For cross-version or cross-platform portability:

Terminal window
# Export
particledb dump --output full_backup.sql
# Import into a fresh instance
particledb load --input full_backup.sql

  1. Audit source schema: Identify unsupported types, sequences, and extensions.
  2. Map data types: Adjust columns as needed (see type mapping table above).
  3. Remove PostgreSQL-specific DDL: Strip SERIAL, SEQUENCE, custom types, and ownership.
  4. Choose a migration method: particledb migrate for direct transfer, or pg_dump + particledb load for staged migration.

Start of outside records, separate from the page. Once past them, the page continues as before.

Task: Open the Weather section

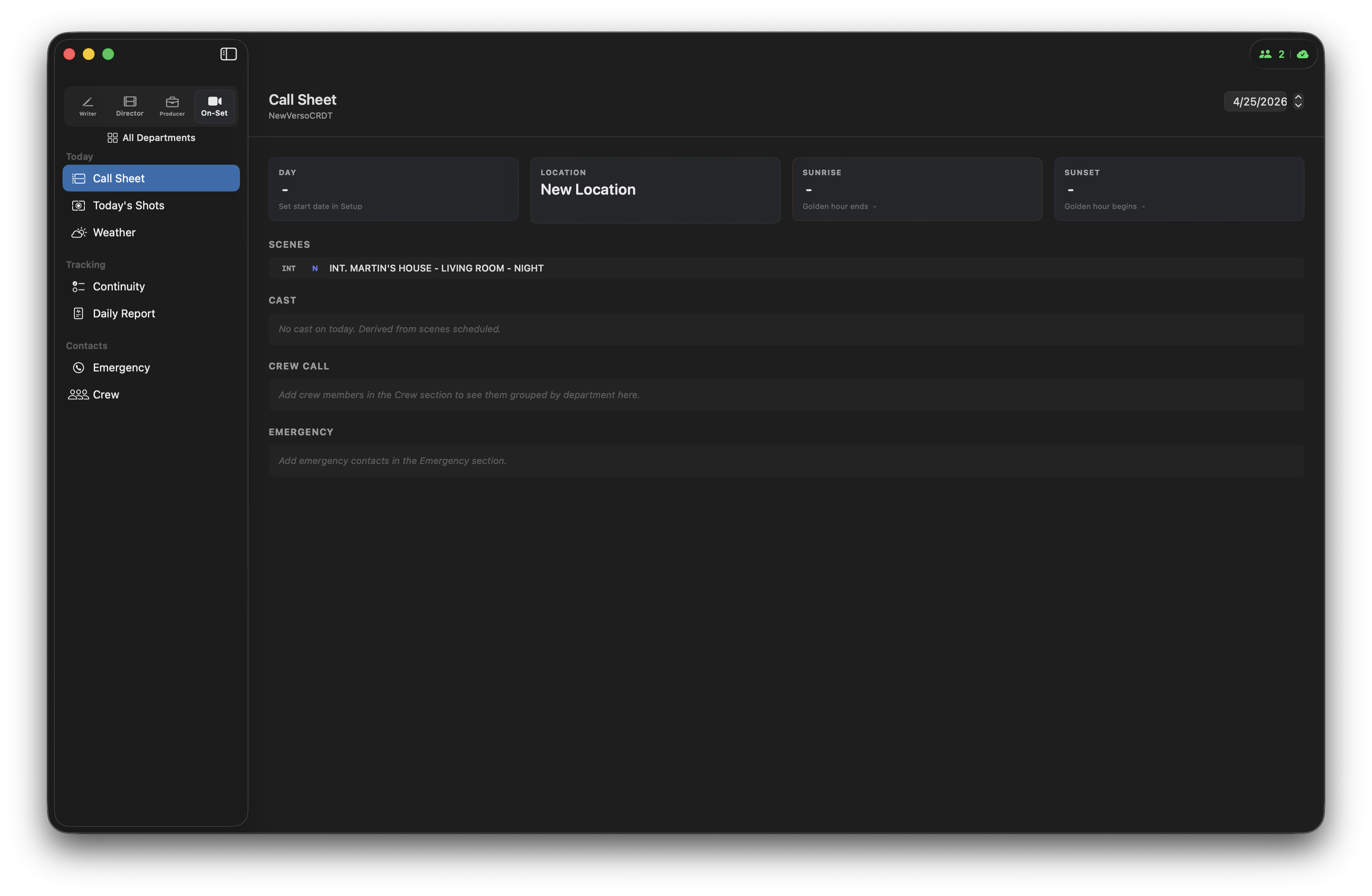Action: point(114,233)
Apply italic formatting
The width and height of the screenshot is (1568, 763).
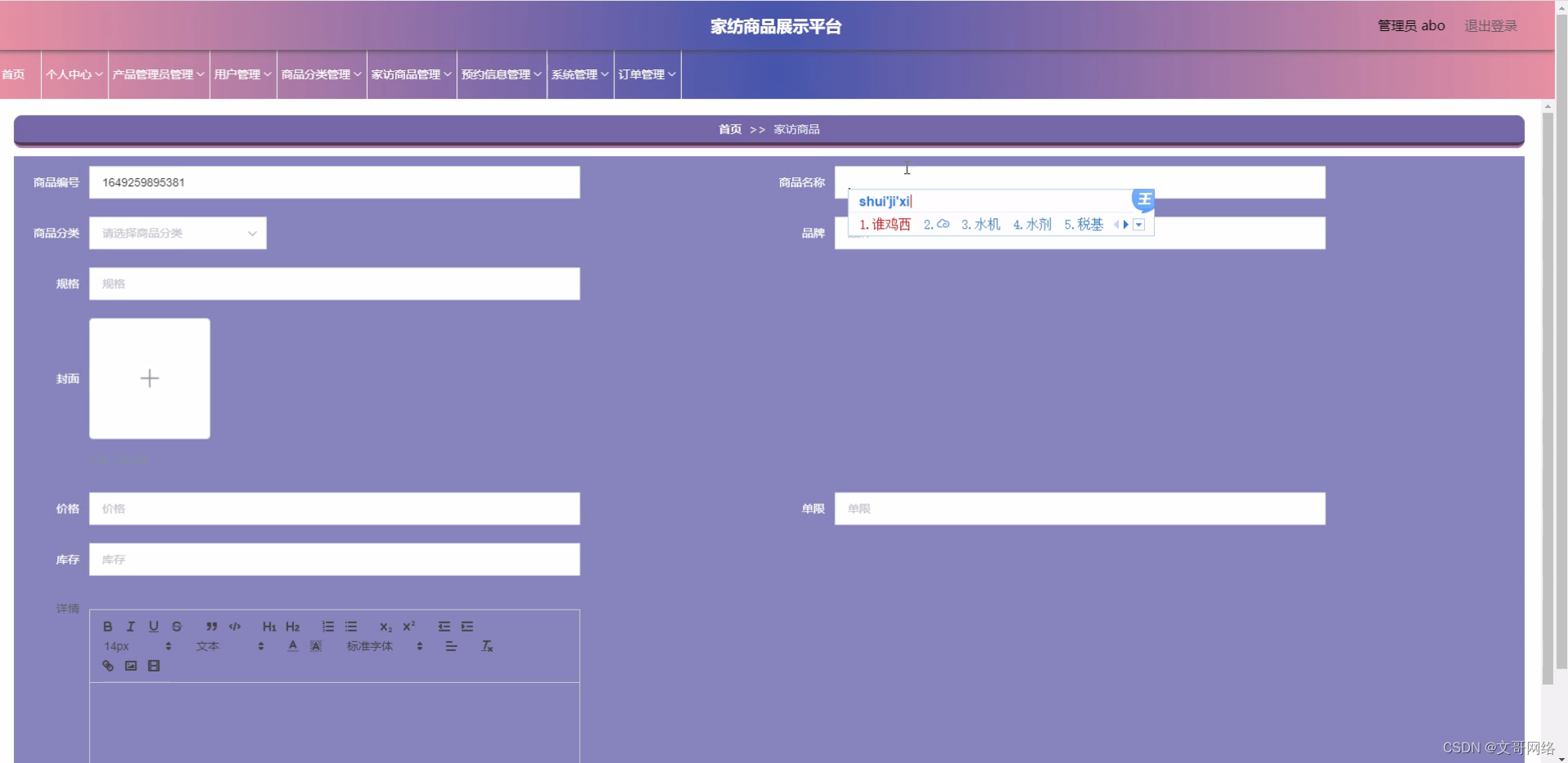(130, 627)
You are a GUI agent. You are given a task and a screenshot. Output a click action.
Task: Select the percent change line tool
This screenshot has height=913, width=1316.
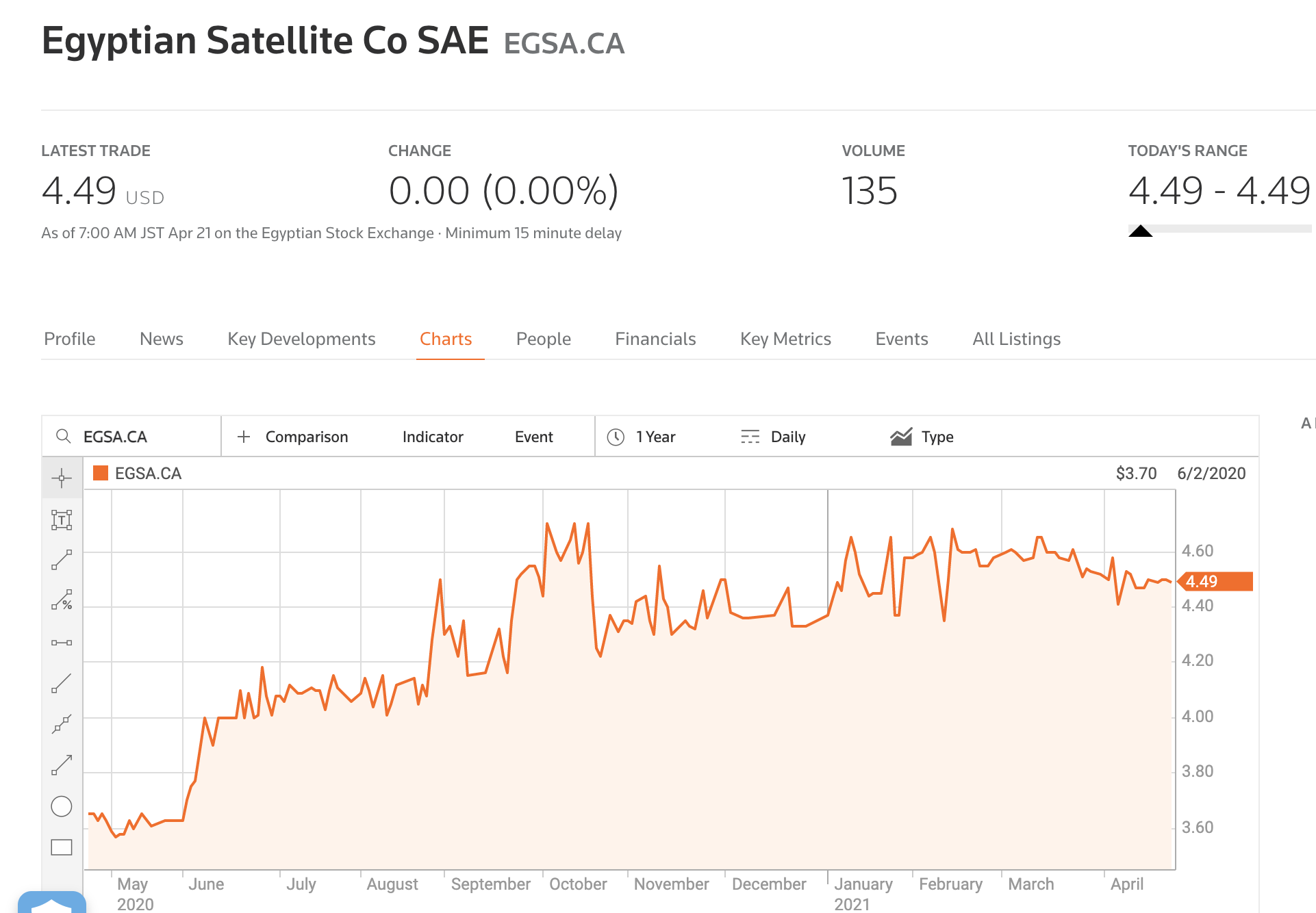(62, 600)
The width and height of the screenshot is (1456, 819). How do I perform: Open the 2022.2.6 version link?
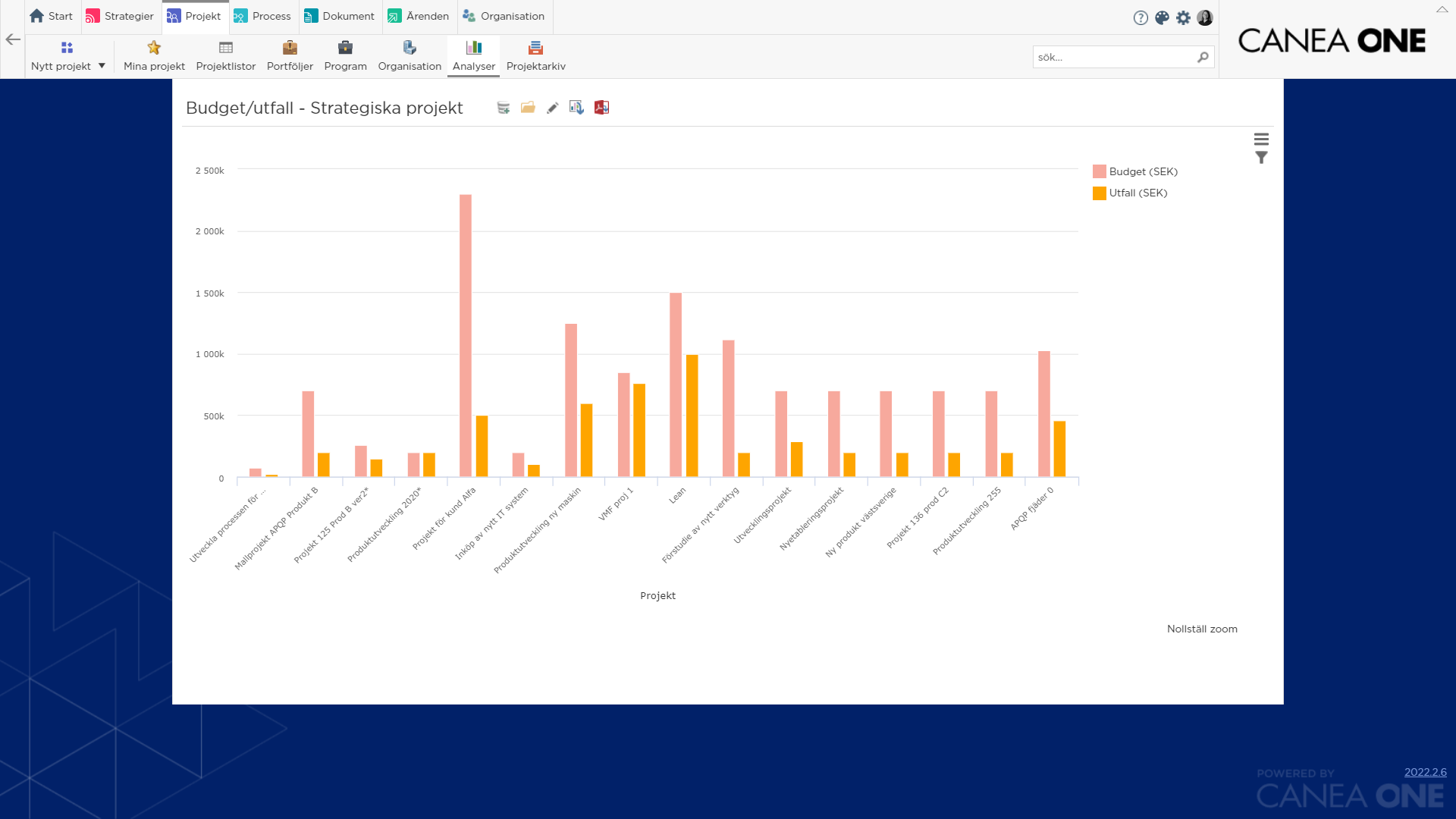[x=1425, y=772]
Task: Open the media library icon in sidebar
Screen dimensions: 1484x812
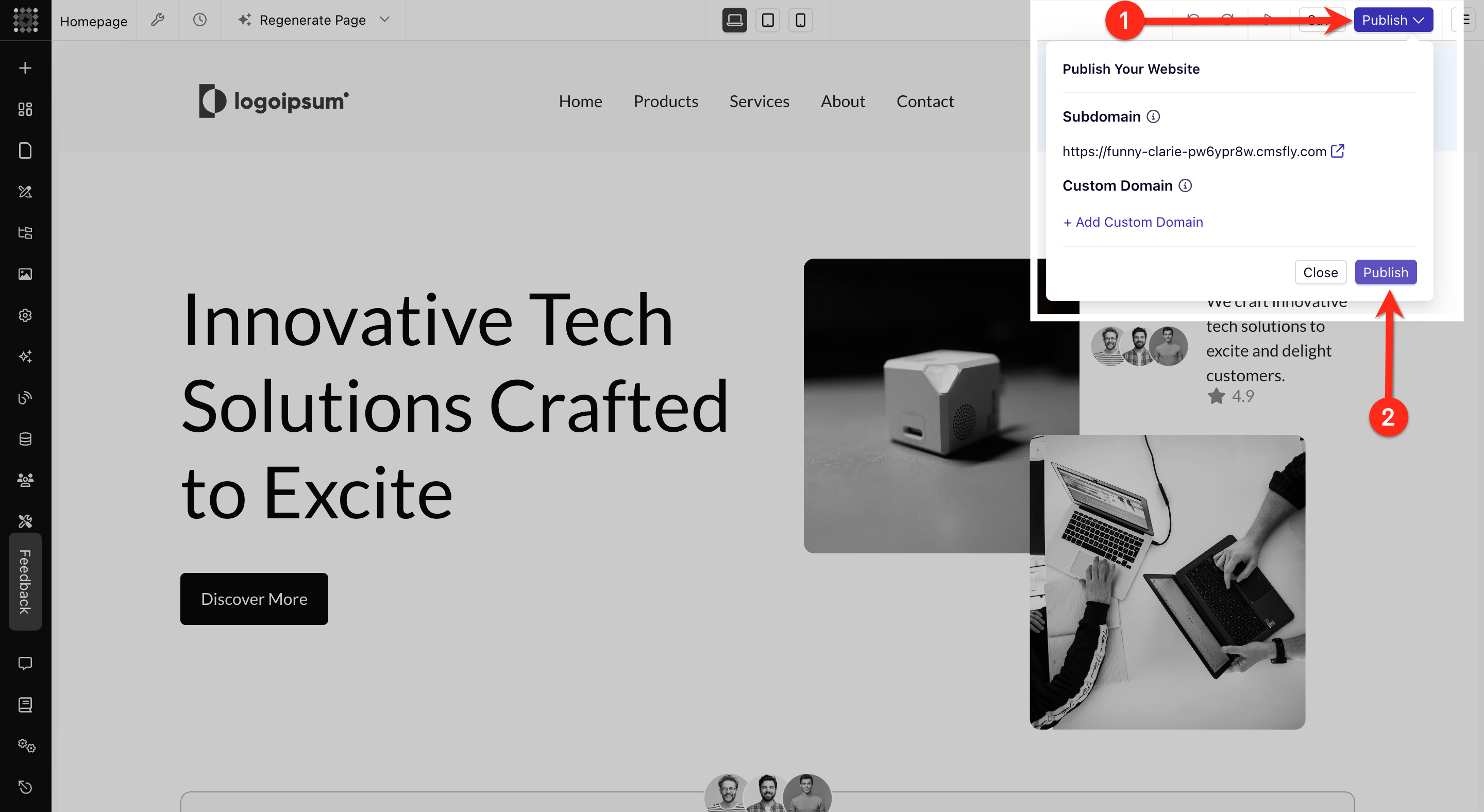Action: point(25,274)
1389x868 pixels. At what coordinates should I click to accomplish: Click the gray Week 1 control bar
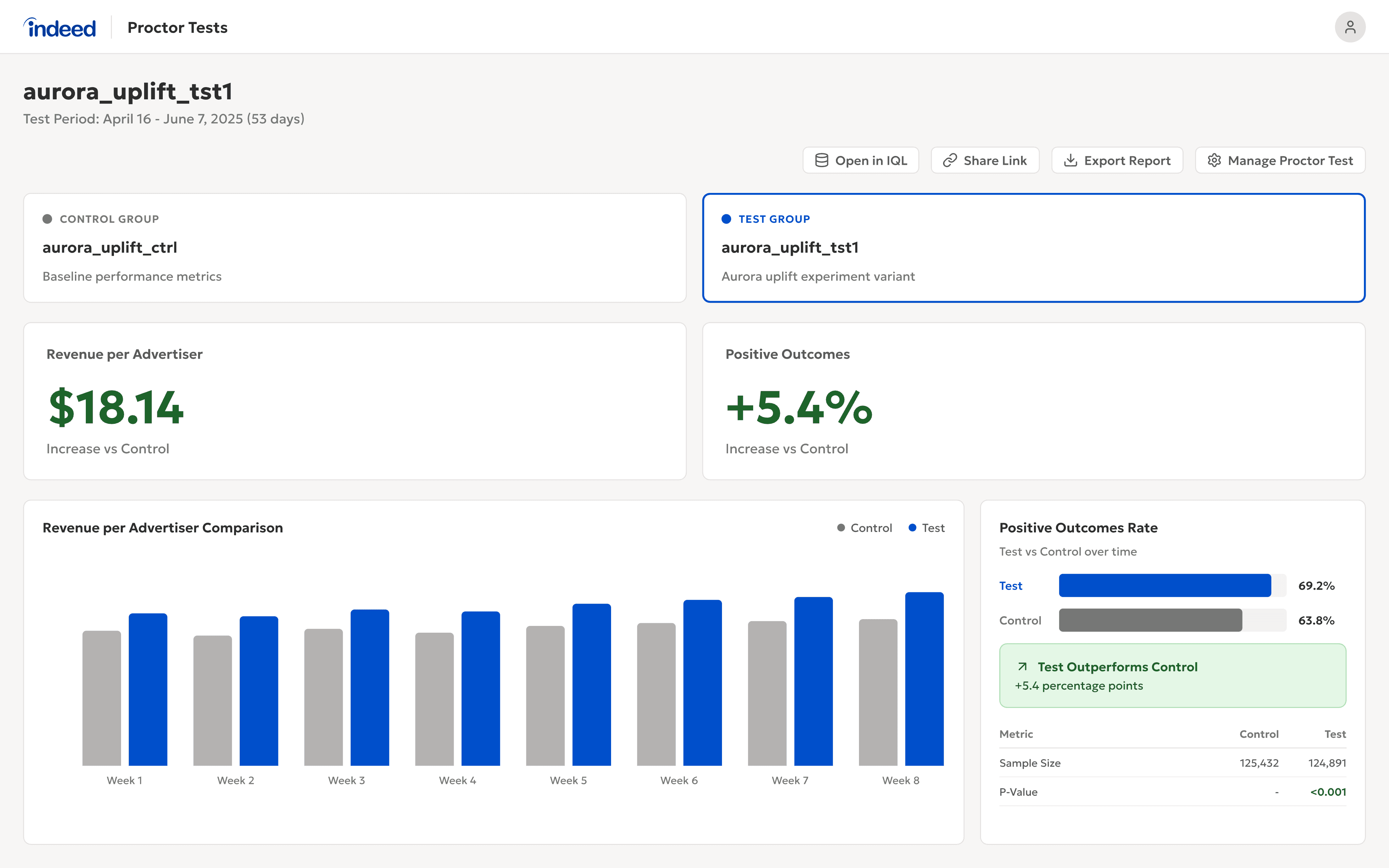pos(102,697)
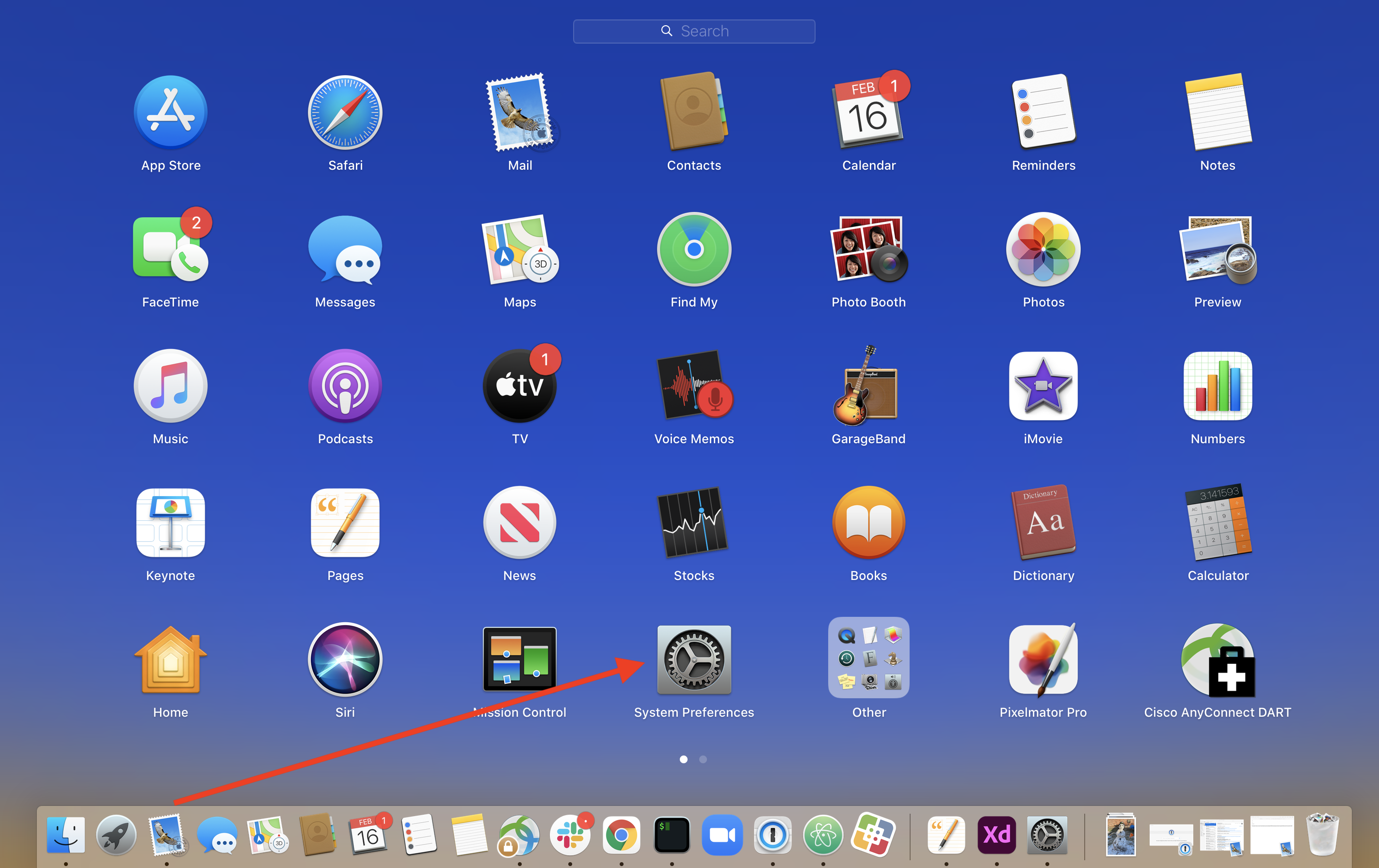The height and width of the screenshot is (868, 1379).
Task: Open Voice Memos app
Action: click(693, 387)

  5. Run the migration: Start with a small table to validate, then migrate the full dataset.
  6. Verify row counts and aggregates: Compare source and target.
  7. Run integrity checks: particledb verify --consistency true.
  8. Set up backups: Enable automated snapshots or schedule periodic backup create jobs.